Some artists have started taking legal action against the alleged theft billion of copyrighted images used to train AI art generators and reproduce unique styles without compensating artists or asking for consent.
A group of artists represented by the law firm Joseph Saveri has filed a US federal class action lawsuit in San Francisco against AI art companies Stability AI, Midjourney and DeviantArt for alleged violations of the Digital Millennium Copyright Act, infringement of the right of publicity and unlawful competition.
The artists act—Sarah Anderson, Kelly McKernan, Karl Ortiz– “try to end this blatant and huge violation of their rights before their professions are wiped out by a computer program powered solely by their hard work,” the official said text of the complaint submitted to court.
Tools like Stable Diffusion, Stability AI’s Midjourney, or the DreamUp generator on DeviantArt allow users to type in sentences to create artworks that resemble living artists. Since the mainstream advent of AI image synthesis last year, AI-generated artworks have been highly controversial among artists, sparking protests and culture wars on social media.

A notable absence from the list of companies named in the complaint is OpenAI, creators of the DALL-E image synthesis model, which in April 2022 arguably started the ball rolling in mainstream generative AI art. Unlike Stability AI, OpenAI has not publicly disclosed the exact contents of its training dataset and has commercially licensed some of its training data from companies like Shutterstock.
Despite the stable diffusion controversy, the legality of how AI image generators work has not been tested in court, although the law firm Joesph Saveri is familiar with legal action against generative AI. In November 2022 the same company filed a lawsuit against GitHub about its Copilot AI programming tool for alleged copyright infringement.
Weak arguments, ethical violations

Alex Champandard, an AI analyst who did this endorsed the rights of artists without directly denying the AI technology, criticized the new lawsuit in several threads on Twitter. To write, “I do not trust the attorneys who filed this complaint based on the content + how it is written. The case could therefore do more harm than good.” Nonetheless, Champandard believes the lawsuit could harm potential defendants: “Anything the companies say to defend thatthemselves will be used against them.”
According to Champandard, we have found that the complaint contains several statements that may misrepresent how the AI image synthesis technology works. For example, the fourth paragraph of Section I states: “When Stable Diffusion is used to generate images from prompts from its users, Stable Diffusion uses the training images to generate what appear to be new images through a mathematical software process. These ‘new’ images are entirely based on the training images and are derivative works of the particular images that Stable Diffusion relies on when assembling a given output. Ultimately, it’s just a complex collage tool.”
In another section attempting to describe how latent diffusion image synthesis works, plaintiffs erroneously compare the trained AI model to “having a directory of billions of JPEG image files on their computer” and claim that that “a trained diffusion model can make a copy of one of its training images.”
During the training process, Stable Diffusion drew from a large library of millions of scraping images. Using this data, its neural network statistically “learned” what certain image styles look like without storing exact copies of the images seen. Although in the rare cases of over-represented images in the dataset (such as mona lisa), Kind of “overfitting” can occur, allowing stable diffusion to spit out an accurate representation of the original image.
Ultimately, when properly trained, latent diffusion models always produce novel images and do not collage or duplicate existing works — a technical reality that potentially undermines the copyright infringement plaintiffs’ argument, despite the fact that their “derivative works” arguments are created by AI Image generators is an open question with no clear legal precedent to our knowledge.
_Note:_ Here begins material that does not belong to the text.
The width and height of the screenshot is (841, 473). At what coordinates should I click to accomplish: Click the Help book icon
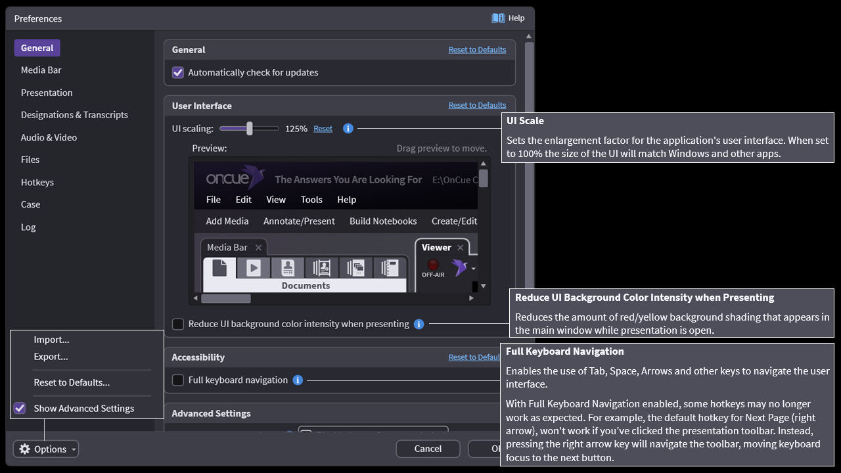[x=498, y=18]
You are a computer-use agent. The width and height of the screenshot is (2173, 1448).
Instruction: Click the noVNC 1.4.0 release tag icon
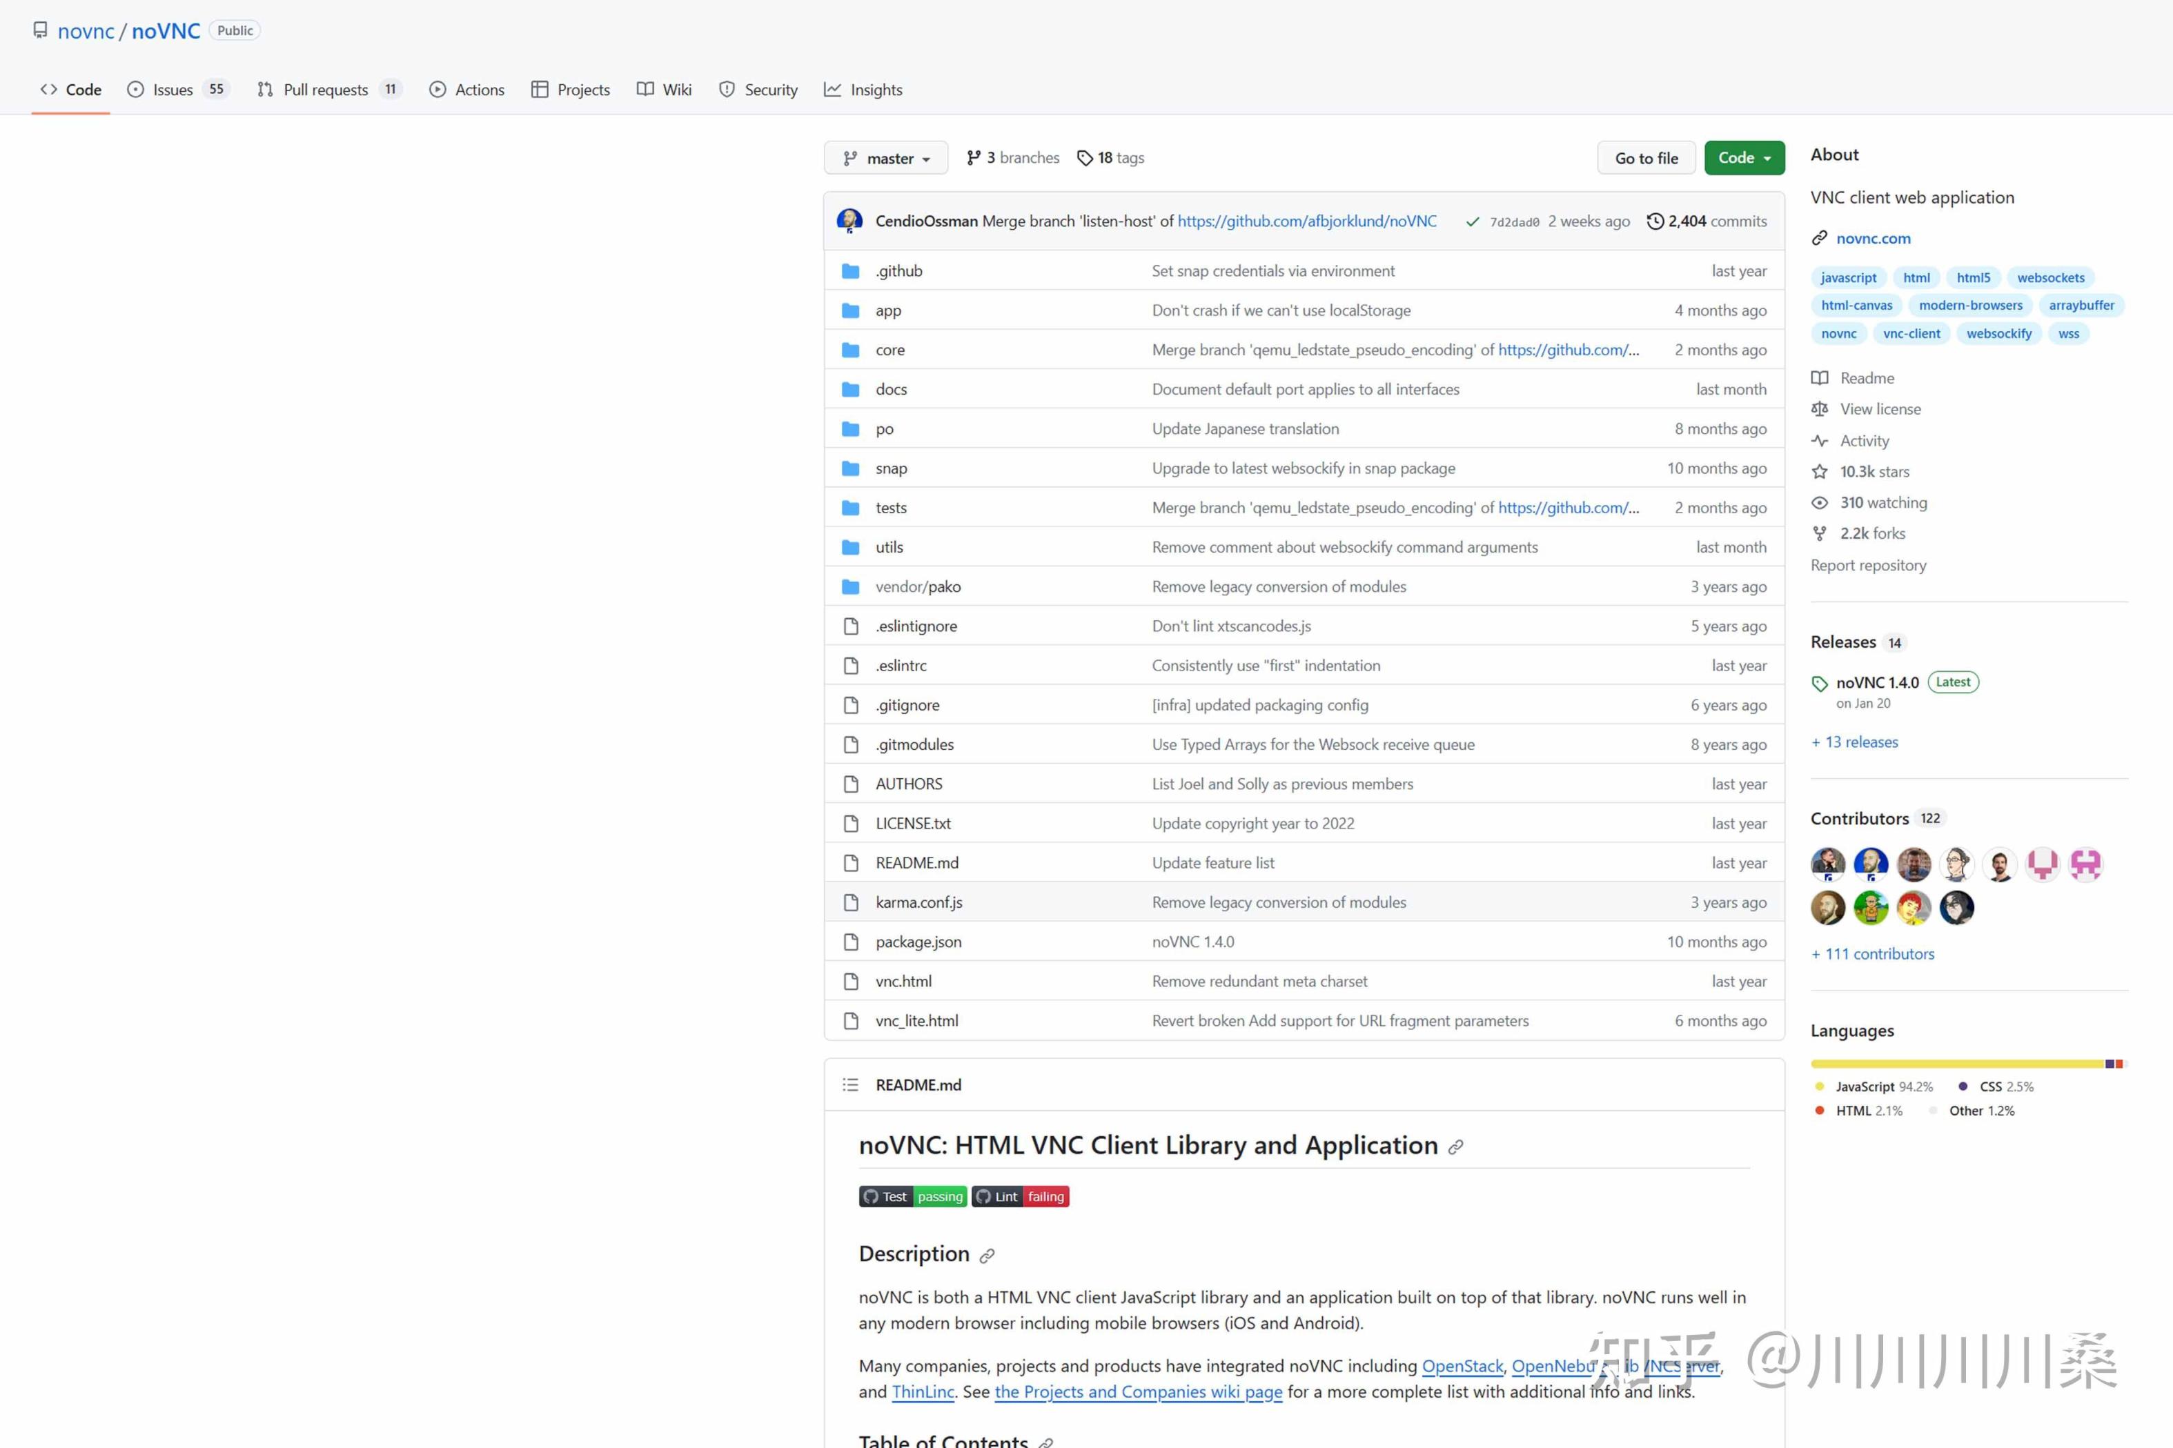1819,683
Some of the other points of the complaint, such as unlawful competition (by duplicating an artist’s style and using a machine to replicate it) and violation of public rights (by allowing people to request artwork “in the style” of existing artists without permission), are less technical and may have legs in court.
Despite its problems, the lawsuit comes after a wave of anger over the lack of consent from artists who feel threatened by AI art generators. By their admission, the tech companies behind AI image synthesis have amassed intellectual property to train their models without artists’ consent. They are already before the court of public opinion, even if they are eventually found compliant established jurisprudence regarding the overfishing of public data from the Internet.
“Companies that build large models that rely on proprietary data can get away with doing it privately.” tweeted Champandard, “but doing it openly *and* legally is very difficult — or impossible.”
Should the lawsuit go to court, the courts must clarify the distinctions between ethical and alleged violations of the law. The plaintiffs hope to prove that AI companies benefit economically and profit richly from the use of copyrighted images; They have asked for substantial damages and a permanent cease and desist order to stop alleged infringing companies from further violations.
Emad Mostaque, CEO of Stability AI, when asked for comment, replied that the company had not received any information about the lawsuit as of press time.